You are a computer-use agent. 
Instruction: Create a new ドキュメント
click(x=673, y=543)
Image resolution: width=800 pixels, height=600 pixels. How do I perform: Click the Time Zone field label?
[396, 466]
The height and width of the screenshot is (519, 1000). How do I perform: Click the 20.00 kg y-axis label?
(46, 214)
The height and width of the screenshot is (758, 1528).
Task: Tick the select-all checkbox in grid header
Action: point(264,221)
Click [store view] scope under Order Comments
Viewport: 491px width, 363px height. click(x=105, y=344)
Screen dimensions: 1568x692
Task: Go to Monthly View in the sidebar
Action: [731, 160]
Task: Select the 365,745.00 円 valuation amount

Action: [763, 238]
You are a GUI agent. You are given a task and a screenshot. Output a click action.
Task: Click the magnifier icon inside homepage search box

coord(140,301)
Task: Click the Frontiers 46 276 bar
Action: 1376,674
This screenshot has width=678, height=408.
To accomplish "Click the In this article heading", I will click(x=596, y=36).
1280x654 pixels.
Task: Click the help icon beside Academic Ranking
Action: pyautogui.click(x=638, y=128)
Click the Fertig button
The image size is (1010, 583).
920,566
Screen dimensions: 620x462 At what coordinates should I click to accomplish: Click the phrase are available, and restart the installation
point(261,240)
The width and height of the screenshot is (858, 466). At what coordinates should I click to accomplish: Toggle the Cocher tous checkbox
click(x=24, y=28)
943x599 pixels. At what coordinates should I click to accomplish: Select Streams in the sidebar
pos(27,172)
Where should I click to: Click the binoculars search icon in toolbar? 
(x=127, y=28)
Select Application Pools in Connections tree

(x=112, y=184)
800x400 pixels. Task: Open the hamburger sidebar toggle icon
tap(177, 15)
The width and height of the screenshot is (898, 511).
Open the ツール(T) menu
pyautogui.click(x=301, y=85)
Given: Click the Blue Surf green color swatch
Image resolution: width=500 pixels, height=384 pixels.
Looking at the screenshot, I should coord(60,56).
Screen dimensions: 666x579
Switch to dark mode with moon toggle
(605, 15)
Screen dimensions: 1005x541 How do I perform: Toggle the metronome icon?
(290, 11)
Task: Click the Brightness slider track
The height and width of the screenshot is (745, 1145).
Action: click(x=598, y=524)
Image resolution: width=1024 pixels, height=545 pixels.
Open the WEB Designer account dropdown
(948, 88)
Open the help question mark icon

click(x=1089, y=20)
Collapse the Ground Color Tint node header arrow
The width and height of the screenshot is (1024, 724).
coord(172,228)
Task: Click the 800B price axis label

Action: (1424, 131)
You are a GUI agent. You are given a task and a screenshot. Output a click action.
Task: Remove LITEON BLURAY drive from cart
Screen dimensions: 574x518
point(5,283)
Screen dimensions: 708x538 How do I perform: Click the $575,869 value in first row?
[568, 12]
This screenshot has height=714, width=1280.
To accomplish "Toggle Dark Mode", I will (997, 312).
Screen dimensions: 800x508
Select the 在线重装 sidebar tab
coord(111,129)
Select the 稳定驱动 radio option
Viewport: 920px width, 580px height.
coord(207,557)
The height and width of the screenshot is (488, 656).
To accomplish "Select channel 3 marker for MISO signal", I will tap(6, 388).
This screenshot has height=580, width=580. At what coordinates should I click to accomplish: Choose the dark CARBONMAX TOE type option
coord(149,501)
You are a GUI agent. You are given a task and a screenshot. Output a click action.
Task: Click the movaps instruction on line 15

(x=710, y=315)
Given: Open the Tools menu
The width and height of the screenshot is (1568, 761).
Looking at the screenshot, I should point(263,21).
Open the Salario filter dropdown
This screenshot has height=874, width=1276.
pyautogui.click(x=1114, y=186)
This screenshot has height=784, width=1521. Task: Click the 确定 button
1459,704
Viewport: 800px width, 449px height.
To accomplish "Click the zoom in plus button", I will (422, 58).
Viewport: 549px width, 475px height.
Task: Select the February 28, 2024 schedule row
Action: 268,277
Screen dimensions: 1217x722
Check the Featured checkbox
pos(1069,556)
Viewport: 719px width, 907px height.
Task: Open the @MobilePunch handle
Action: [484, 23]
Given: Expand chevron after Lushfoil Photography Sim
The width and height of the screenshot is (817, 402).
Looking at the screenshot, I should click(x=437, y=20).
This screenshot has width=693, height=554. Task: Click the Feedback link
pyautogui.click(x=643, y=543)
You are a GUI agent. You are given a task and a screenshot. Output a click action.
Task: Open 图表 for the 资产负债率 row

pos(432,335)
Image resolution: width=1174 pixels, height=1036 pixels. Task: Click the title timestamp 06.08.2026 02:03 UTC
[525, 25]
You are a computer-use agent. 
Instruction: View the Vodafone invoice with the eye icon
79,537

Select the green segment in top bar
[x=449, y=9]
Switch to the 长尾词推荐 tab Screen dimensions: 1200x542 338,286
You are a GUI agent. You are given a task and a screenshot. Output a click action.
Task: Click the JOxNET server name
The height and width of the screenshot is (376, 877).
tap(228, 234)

▸ YOUR GOAL
Quote every record above exactly.

▸ RESULT FOR THIS TASK
You are a computer-use agent. 
Instruction: Create a new ドキュメント
click(x=673, y=543)
Image resolution: width=800 pixels, height=600 pixels. How do I perform: Click the Time Zone field label?
[396, 466]
The height and width of the screenshot is (519, 1000). How do I perform: Click the 20.00 kg y-axis label?
(46, 214)
The height and width of the screenshot is (758, 1528).
Task: Tick the select-all checkbox in grid header
Action: point(264,221)
Click [store view] scope under Order Comments
Viewport: 491px width, 363px height. click(x=105, y=344)
Screen dimensions: 1568x692
Task: Go to Monthly View in the sidebar
Action: [731, 160]
Task: Select the 365,745.00 円 valuation amount

Action: [763, 238]
You are a GUI agent. You are given a task and a screenshot. Output a click action.
Task: Click the magnifier icon inside homepage search box

coord(140,301)
Task: Click the Frontiers 46 276 bar
Action: 1376,674
This screenshot has width=678, height=408.
To accomplish "Click the In this article heading", I will click(x=596, y=36).
1280x654 pixels.
Task: Click the help icon beside Academic Ranking
Action: pyautogui.click(x=638, y=128)
Click the Fertig button
The image size is (1010, 583).
920,566
Screen dimensions: 620x462 At what coordinates should I click to accomplish: Click the phrase are available, and restart the installation
point(261,240)
The width and height of the screenshot is (858, 466). At what coordinates should I click to accomplish: Toggle the Cocher tous checkbox
click(x=24, y=28)
943x599 pixels. At what coordinates should I click to accomplish: Select Streams in the sidebar
pos(27,172)
Where should I click to: Click the binoculars search icon in toolbar? 
(x=127, y=28)
Select Application Pools in Connections tree

(x=112, y=184)
800x400 pixels. Task: Open the hamburger sidebar toggle icon
tap(177, 15)
The width and height of the screenshot is (898, 511).
Open the ツール(T) menu
pyautogui.click(x=301, y=85)
Given: Click the Blue Surf green color swatch
Image resolution: width=500 pixels, height=384 pixels.
Looking at the screenshot, I should coord(60,56).
Screen dimensions: 666x579
Switch to dark mode with moon toggle
(605, 15)
Screen dimensions: 1005x541 How do I perform: Toggle the metronome icon?
(290, 11)
Task: Click the Brightness slider track
The height and width of the screenshot is (745, 1145).
Action: click(x=598, y=524)
Image resolution: width=1024 pixels, height=545 pixels.
Open the WEB Designer account dropdown
(948, 88)
Open the help question mark icon

click(x=1089, y=20)
Collapse the Ground Color Tint node header arrow
The width and height of the screenshot is (1024, 724).
coord(172,228)
Task: Click the 800B price axis label

Action: (1424, 131)
You are a GUI agent. You are given a task and a screenshot. Output a click action.
Task: Remove LITEON BLURAY drive from cart
Screen dimensions: 574x518
point(5,283)
Screen dimensions: 708x538 How do I perform: Click the $575,869 value in first row?
[568, 12]
This screenshot has height=714, width=1280.
To accomplish "Toggle Dark Mode", I will (997, 312).
Screen dimensions: 800x508
Select the 在线重装 sidebar tab
coord(111,129)
Select the 稳定驱动 radio option
Viewport: 920px width, 580px height.
coord(207,557)
The height and width of the screenshot is (488, 656).
To accomplish "Select channel 3 marker for MISO signal", I will tap(6, 388).
This screenshot has height=580, width=580. At what coordinates should I click to accomplish: Choose the dark CARBONMAX TOE type option
coord(149,501)
You are a GUI agent. You are given a task and a screenshot. Output a click action.
Task: Click the movaps instruction on line 15

(x=710, y=315)
Given: Open the Tools menu
The width and height of the screenshot is (1568, 761).
Looking at the screenshot, I should point(263,21).
Open the Salario filter dropdown
This screenshot has height=874, width=1276.
pyautogui.click(x=1114, y=186)
This screenshot has height=784, width=1521. Task: Click the 确定 button
1459,704
Viewport: 800px width, 449px height.
To accomplish "Click the zoom in plus button", I will (422, 58).
Viewport: 549px width, 475px height.
Task: Select the February 28, 2024 schedule row
Action: 268,277
Screen dimensions: 1217x722
Check the Featured checkbox
pos(1069,556)
Viewport: 719px width, 907px height.
Task: Open the @MobilePunch handle
Action: [484, 23]
Given: Expand chevron after Lushfoil Photography Sim
The width and height of the screenshot is (817, 402).
Looking at the screenshot, I should click(x=437, y=20).
This screenshot has width=693, height=554. Task: Click the Feedback link
pyautogui.click(x=643, y=543)
You are a GUI agent. You are given a task and a screenshot. Output a click action.
Task: Open 图表 for the 资产负债率 row

pos(432,335)
Image resolution: width=1174 pixels, height=1036 pixels. Task: Click the title timestamp 06.08.2026 02:03 UTC
[525, 25]
You are a computer-use agent. 
Instruction: View the Vodafone invoice with the eye icon
79,537

Select the green segment in top bar
[x=449, y=9]
Switch to the 长尾词推荐 tab Screen dimensions: 1200x542 338,286
You are a GUI agent. You are given a task and a screenshot. Output a click action.
Task: Click the JOxNET server name
The height and width of the screenshot is (376, 877).
tap(228, 234)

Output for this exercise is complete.